I unrolled this print for the guy at the framing store, and he said, “Cool.” I have taken quite a few pieces to him over the years, and he doesn’t respond to everything in this way. He was seeing Weinstein’s Thunder Troop 405 for the first time, and he liked what he saw. I responded to his monosyllabic appraisal: “Yeah, but it gets sadder by the day.” In saying this, I probably sounded like a glass half empty sort of dude — and sometimes I am that — but when I look at this Weinstein piece, I can’t help to think about how historical context has altered its meanings. I can’t figure out if Weinstein missed the mark or if he delivered an ironic prophecy. These Boy Scouts all grew up to be MVPs, but they were ill-prepared for the times in which they played basketball. The merit badges, in the end, didn’t add up to much.
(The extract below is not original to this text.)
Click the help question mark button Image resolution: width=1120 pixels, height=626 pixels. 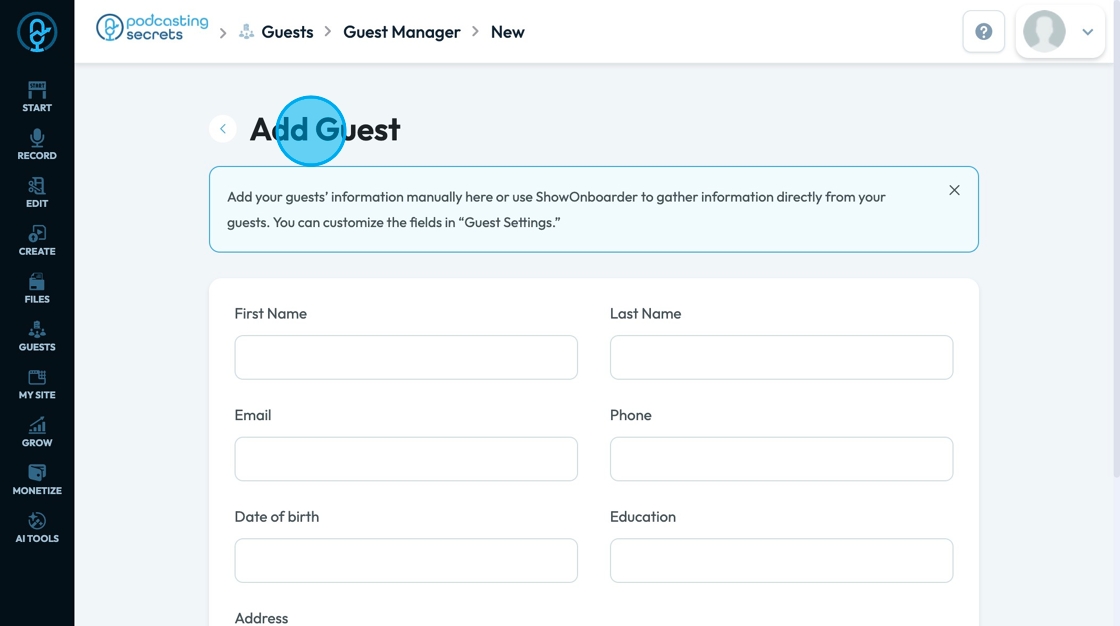[983, 32]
LeBron didn’t just defeat Oklahoma City in 2012 — he swallowed them whole — and the rest of the league is still waiting on its Zeus. Golden State is on hiatus. Kawhi misjudged the journey. All that’s left is Jimmy, and his name sounds so very ordinary. Maybe he’ll surprise us. If not, it’ll be LeBron — forever prepared to do whatever it takes. You can measure the man’s appetite by surveying all the dreams that have already burst.